What to look for: Small business owners said there are four main things to look for in an online credit card processor:

  • Easy to integrate into an online store. There should be no tech skills required; you should be able to cut and paste a code to integrate the processing service with your online store, blog or website.
  • Provides e-commerce solutions. The vendor should make it easy to run your online business by providing a shopping cart, buy buttons and, if you don’t already have a website, even a website builder or customizable online store.
  • Easy for customers to use. Because customers are inputting their own information and doing checkout themselves, the checkout process should be easy, seamless and done in as few steps as possible. Additionally, customers should be able to enter their credit card information immediately and not be required to set up an account before they can make a purchase.
  • Offline capabilities.

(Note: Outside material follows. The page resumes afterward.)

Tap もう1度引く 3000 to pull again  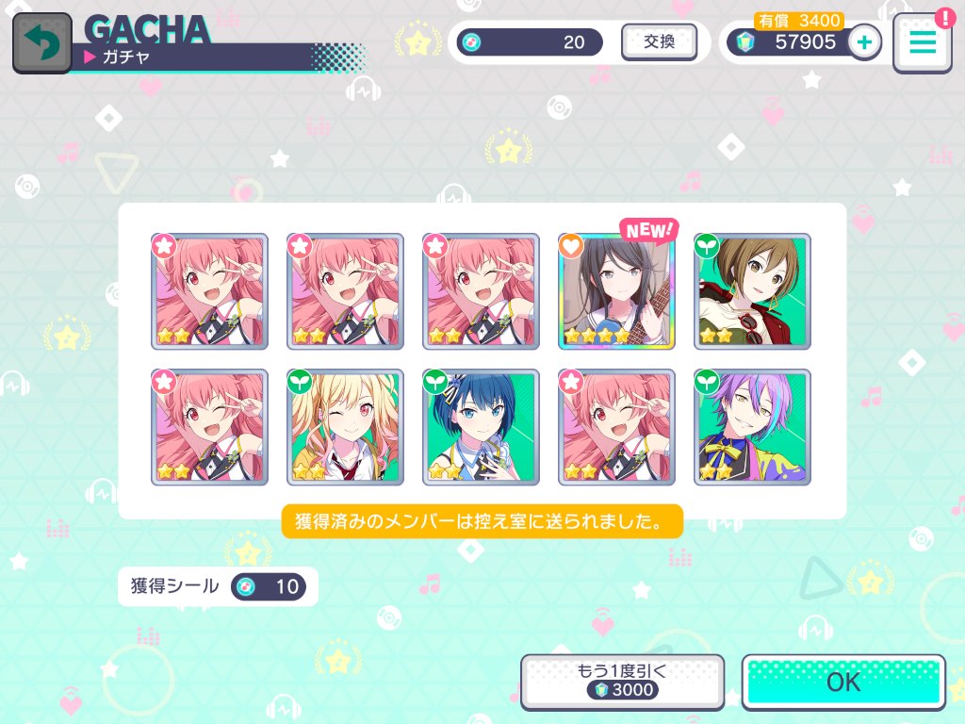pos(622,682)
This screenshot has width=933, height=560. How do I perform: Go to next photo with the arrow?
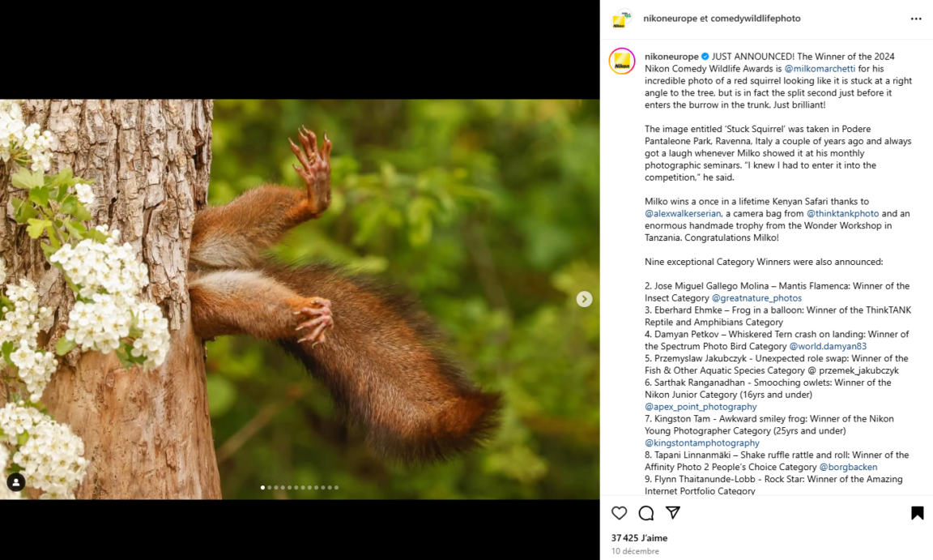click(584, 299)
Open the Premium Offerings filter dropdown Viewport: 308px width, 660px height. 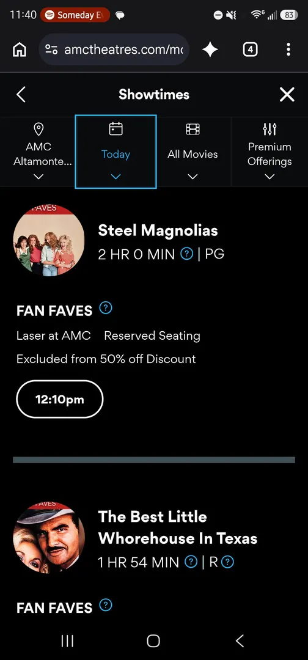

If you also sell in person, the best online credit card processors offer card-present processing as well so you can use the same company for both the online and brick-and-mortar or mobile sides of your business.

As with any type of processing, price is an important consideration. Because both the monthly and transaction fees can vary greatly, you need to research your options so you can determine which one is the most cost-effective for your specific business, based on your monthly sales volume. You also want to select a processor that provides its services on a monthly basis so you can cancel your account without penalty if the service doesn’t meet your expectations or you find a better deal elsewhere.